1 Introduction

\(\textbf{Context of Data}\)

In 2005, Brady Belinski went to a chocolate tasting. This event ignited in him a passion for exploring the world of high quality chocolate. His website FlavorsofCacao.com aims to identify and categorize the flavors tasted in plain origin dark chocolate based solely on the country of origin of the cocoa. The author focuses mainly on plain dark chocolate with “an aim of appreciating the flavors of the cocoa when made into chocolate.” He created the Flavors of cocoa dataset in an attempt to establish a flavor profile for various chocolates sourced from all over the world.

\(\textbf{Source of Data}\)

The author tasted, cataloged, and rated over 1,800 plain dark chocolate bars. Each row in the dataset corresponds to a chocolate bar Brady himself reviewed. The rating represents an experience with one chocolate bar from one batch and is based solely on flavor and not on health benefits, social missions, or organic status.

  • \(Rating~Scale\)
  1. Unpleasant (Mostly unpalatable)
  2. Disappointing (Passable but contains at least one significant flaw)
  3. Satisfactory to praiseworthy (3.75) (Well made with special qualities)
  4. Premium (Superior flavor development, character and style)
  5. Elite (Transcending beyond the ordinary limits)

\(\textbf{Research Question}\)

The FlavorsofCacao.com project set out to identify and categorize the flavors in chocolate based solely on the country of origin of the cocoa (the main ingredient of chocolate).

For our project, we decided to not compare flavor ratings with country of origin because 1) some chocolates did not list country of origin, and 2) the dataset includes a broad array of countries, which would be difficult to compare all at once. We decided to investigate whether chocolate bars with certain cocoa percentages and bean types have higher ratings than other chocolate bars.

\(\textbf{Limitations of the Data}\)

  1. Not all the rows are complete because the author is still compiling data for the chocolate bars.
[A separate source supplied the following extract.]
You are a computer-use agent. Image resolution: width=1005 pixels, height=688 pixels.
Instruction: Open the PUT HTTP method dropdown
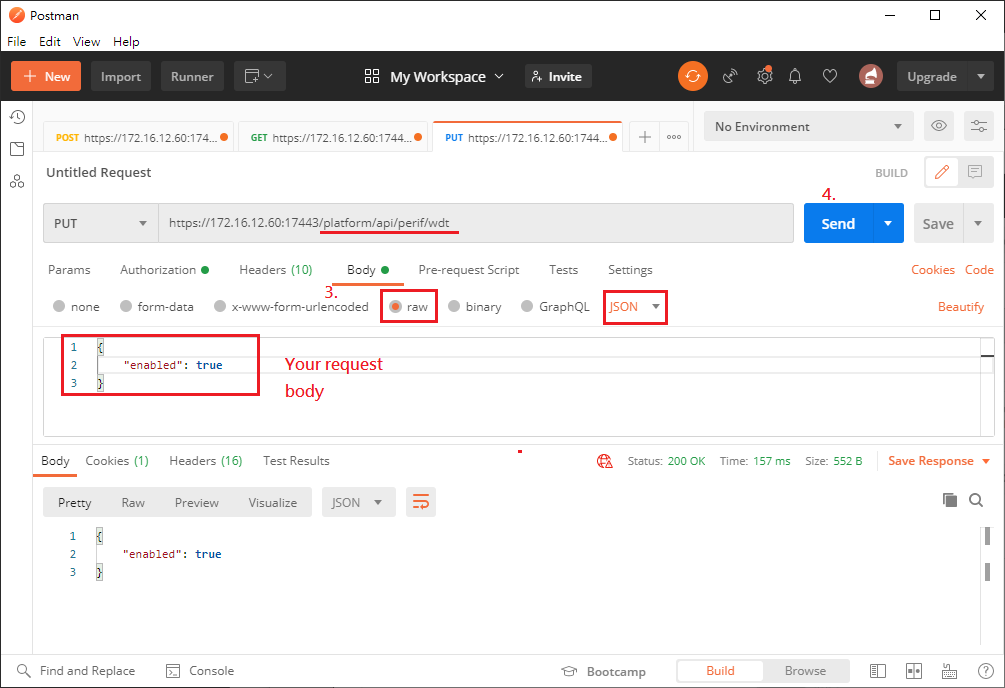(100, 224)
  2. In cleaning up our data set, we took the top 3 most prevalent bean types: Criollo, Forastero, and Trinitario. We realized afterward that some chocolate bars came from two different bean types (e.g. Criollo, Trinitario). Although some chocolate bars come from two different beans, to simplify things, we decided to classify the two-bean bars as just one type, depending on which type was listed first. Therefore, some of the rows in our cleaned up dataset (i.e. flavors), which show only one bean type, may in reality have two bean types. However, we believed this would not significantly affect our manipulations.
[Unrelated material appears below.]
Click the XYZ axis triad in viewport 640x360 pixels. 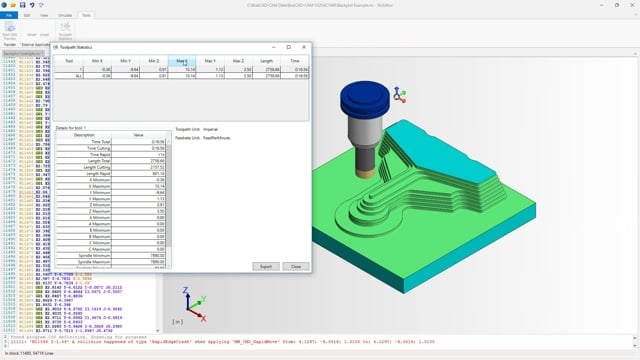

  3. The data comes from one person, the author of FlavorsofCacao.com, which has both pros and cons. We do not need to worry that the personal preferences of multiple raters will bias the rating. But because these ratings are from one person—even if he is a chocolate connoisseur—it is hard to tell if they can be generalized.


2 Exploratory Data Analysis

Raw Data Glimpse
cocoa_percent rating bean_type_new ID
63 3.75 other 1
70 2.75 other 2
70 3.00 other 3
70 3.50 other 4
70 3.50 other 5
70 2.75 Criollo 6
Summary Statistics
count avg_rating avg percent IQR
1795 3.185933 71.69833 0.625
Summary Statistics by Type
bean_type_new count avg rating avg percent IQR
Criollo 175 3.267143 71.90857 0.50
Forastero 195 3.112821 72.27692 0.75
other 949 3.154373 71.54584 0.75
Trinitario 476 3.248950 71.68803 0.50

Correlation Matrix

##                   rating cocoa_percent
## rating         1.0000000    -0.1648202
## cocoa_percent -0.1648202     1.0000000

The box plot shows the median cocoa percentage of the chocolate bars across different bean types. The bean type “other” has the highest bean type IRQ because there are so many different beans grouped under that category. The Forastero chocolate bar has the lowest median rating of 3, while the rest of the three bean types have approximately the same median chocolate bar rating of 3.5. Most points appear to be in the 60-80% cocoa percentage range.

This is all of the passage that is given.